Disregard rumors is also part of their escapism. When the participants’ daughter

was impregnated, no matter how hard they tried to block those rumors out of their

community or block the possibility for their daughters’ situation to be the talk of the

town, rumors would still find its way out through revelation. Disregarding rumors

prevents them from suffering an emotional crisis, depression or neglect of the baby

(Bodeeb, 2015). An impact and negative effect has been brought and it surely affects the

mother. Forgetting the rumors or the opinions of neighbors is the only thing a mother can

do to help her with the situation. And although some parents are embarrassed by their
48

teen's pregnancy and are worried about how family, friends, and neighbors would react,

others are happy about the news of a soon-to-be grandchild — especially if the teen is

older and in a mature relationship (Dowshen, 2016). Not minding what other people will

say is a way for them not to feel sorry about their situation.

IMPLICATION OF THE STUDY

Teenage pregnancy is a problem in the family and in the society. Thus, being a

mother of a pregnant teen is a challenge and at the same time, a big responsibility.

Talking about the challenges of these mothers and dealing with the problems are hard.

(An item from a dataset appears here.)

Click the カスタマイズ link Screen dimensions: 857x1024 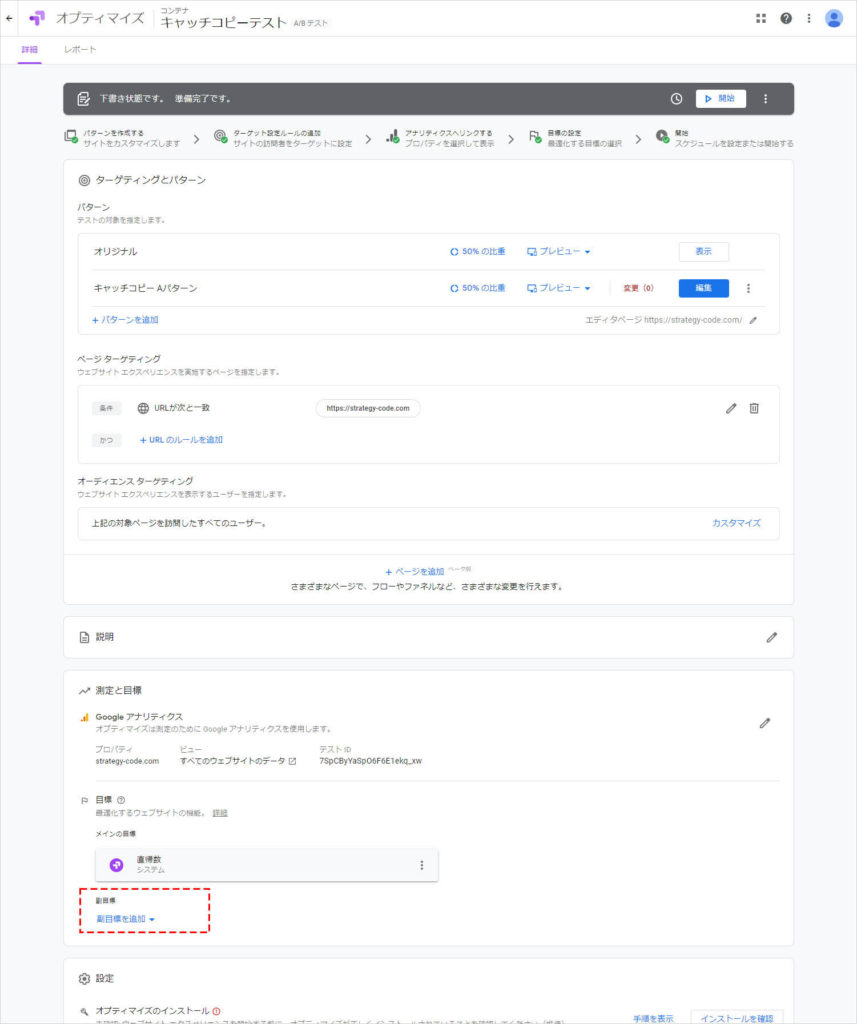[x=736, y=523]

However, coping with the situation is a must, so mothers have to face the challenges and

accept the fact that their child is also a mother at that moment. To be a mother of a

pregnant teen is not a reason to be depressed and to stop living. It is only a challenge and

a struggle. The experiences it brings can make them stronger and it can be an inspiration

to continue living. These facts may also fill in as a motivation to other mothers whose

daughter got impregnated at an early age. The individuals, who are in a similar

circumstance with our study participants may take after their recommendations as the

mother of pregnant teens. It is to accept the situation of their daughter’s pregnancy since

she is still their daughter. Accepting the problem can even create a more specialized bond

for the daughter and for the mother. It can mold them to be tougher, to accept reality and

to be stronger.

In any case, mothers have to know about their daughter's doings. For those

mothers whose daughter cannot thoroughly give the needs of their child since they are

still young, it is critical that the mother makes the effort to coordinate with her daughter

for them to be able to sustain and manage the child’s needs. Mothers may still have the
49

connection with their daughters in order for them to assist the child and go about as

decent and accepting parents.

For future researchers, further studies can be done in the way of determining

challenges and coping mechanisms of the fathers towards their pregnant teenager. Future

researchers may also further determine more challenges and coping mechanisms of

mothers with pregnant teenagers.

CONCLUDING REMARKS

Same with the feelings and the experiences of mothers who have a pregnant teen

daughter in this study, it is not easy and fast to cope with the situation of having a

daughter who got impregnated at an early age. There are many challenges that would be

encountered, just like financial problems, rumors, and even emotional distress. As a

mother, these challenges must not be a hindrance in taking full responsibility of taking

care of the daughter and the soon-to-be grandchild. Mothers manage the situation when

they are vulnerable and they are able to develop coping mechanisms which help them

avoid negative outcomes. The results of the study further affirmed a similar study

conducted by Coster (2013). The study and the results stated that blame and exclamations

of your disappointment are not really the right thing to do during and even after hearing

the news. Instead of exclaiming to her, a conversation might be best saved for when you

are both calm and have had time to process the new information.